Clostridium difficile (C. diff) is a highly infectious “superbug” associated with many deaths in hospital. Now scientists in the UK have identified a “cocktail” of bacteria that successfully wipes out the deadly bacterium in mice. They suggest their findings will have a significant impact on the control and treatment of such infections in humans.

First author Trevor Lawley, from the Wellcome Trust Sanger Institute, near Cambridge, and colleagues, write about their work in a study published online on 25 October in PLoS Pathogens.

C. diff lives naturally in the gut of some people, where normally, competition from other bacteria prevents it spreading. But treatment with broad-spectrum antibiotics such as clindamycin can alter that balance, allowing the gut to be overrun with C. diff, which can cause bloating, abdominal pain, and diarrhoea.

People in hospital, nursing homes, and other care facilities can accidentally ingest the spores of C. diff from infected patients. In 2011, the pathogen contributed to over 2,000 deaths in the UK.

For their study, Lawley and colleagues investigated a strain of C. diff known as O27, which has been responsible for epidemics in Europe, North America and Australia.

They found the O27 strain of C. diff establishes a prolonged, persistent contagious period known as “supershedding” that is hard to treat with antibiotics, during which the bacterium releases spores that are highly resistant, can survive for long periods, and are difficult to eradicate from the environment.

But using mice, they found six naturally occurring bacteria that eliminate this highly contagious strain of C. diff. Three of the bacteria have not been described before.

In a statement, Lawley relates how as a first step, they tried treating the mice with a range of antibiotics but they “consistently relapsed to a high level of shedding or contagiousness”.
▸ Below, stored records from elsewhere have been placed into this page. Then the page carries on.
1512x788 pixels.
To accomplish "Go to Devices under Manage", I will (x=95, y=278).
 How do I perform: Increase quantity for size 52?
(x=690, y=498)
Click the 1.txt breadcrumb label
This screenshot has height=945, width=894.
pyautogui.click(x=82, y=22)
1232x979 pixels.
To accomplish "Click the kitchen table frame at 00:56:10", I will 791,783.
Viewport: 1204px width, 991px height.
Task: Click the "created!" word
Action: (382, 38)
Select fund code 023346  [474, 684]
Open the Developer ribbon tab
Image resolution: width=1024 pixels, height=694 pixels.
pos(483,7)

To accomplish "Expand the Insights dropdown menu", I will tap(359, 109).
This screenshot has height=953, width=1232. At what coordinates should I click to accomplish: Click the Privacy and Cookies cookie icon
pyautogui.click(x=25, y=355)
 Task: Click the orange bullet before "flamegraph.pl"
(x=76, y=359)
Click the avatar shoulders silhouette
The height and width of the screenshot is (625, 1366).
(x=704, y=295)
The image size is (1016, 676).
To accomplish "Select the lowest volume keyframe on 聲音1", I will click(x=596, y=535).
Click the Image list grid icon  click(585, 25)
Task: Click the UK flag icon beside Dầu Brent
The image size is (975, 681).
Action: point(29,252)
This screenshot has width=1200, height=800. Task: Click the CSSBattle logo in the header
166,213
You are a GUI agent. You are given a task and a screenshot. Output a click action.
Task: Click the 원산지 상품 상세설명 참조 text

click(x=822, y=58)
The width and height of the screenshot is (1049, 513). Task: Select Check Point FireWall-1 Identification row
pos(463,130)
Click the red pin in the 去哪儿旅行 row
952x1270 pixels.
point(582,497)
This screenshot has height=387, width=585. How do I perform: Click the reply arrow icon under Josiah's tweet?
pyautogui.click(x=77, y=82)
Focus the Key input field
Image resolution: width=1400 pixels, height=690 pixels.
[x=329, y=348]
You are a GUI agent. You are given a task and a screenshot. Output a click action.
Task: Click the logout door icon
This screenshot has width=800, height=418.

Then the researchers treated the infected mice with fecal transplants from a healthy mouse and found this “quickly and effectively supressed the disease and supershedding state with no reoccurrence in the vast majority of cases”.

This is a similar approach to that of another study reported recently, where researchers transplanted donated human stool into patients infected with C. diff and cured 90% of them.

But Lawley and colleagues wanted to take this further: they wanted to find and isolate the bacteria that suppressed C. diff and restored balance in the gut flora.

With painstaking effort they cultured and tested large numbers of bacteria that are present naturally in the gut of mice, in various combinations, until they isolated a cocktail of six that were most effective in suppressing the C. diff infection.

Co-senior author professor Harry Flint, from the University of Aberdeen, says:

“The mixture of six bacterial species effectively and reproducibly suppressed the C. difficile supershedder state in mice, restoring the healthy bacterial diversity of the gut.”

To identify the six bacteria precisely, the team sequenced their genomes and compared their genetic family trees. This is how they found three of them were already known, but the other three were novel species. They say the mix of six is genetically diverse and includes species from all four main groups of bacteria found in mammals.

Co-senior author professor Gordon Dougan, also of the Wellcome Trust Sanger Institute, says:

“Our results open the way to reduce the over-use of antibiotic treatment and harness the potential of naturally occurring microbial communities to treat C. difficile infection and transmission, and potentially other diseases associated with microbial imbalances.”

He says their approach offers a better option for patients than stool transplants, which patients find disgusting, and besides, can also introduce harmful pathogens.

“This model encapsulates some of the features of faecal therapy and acts as a basis to develop standardized treatment mixture,” says Dougan.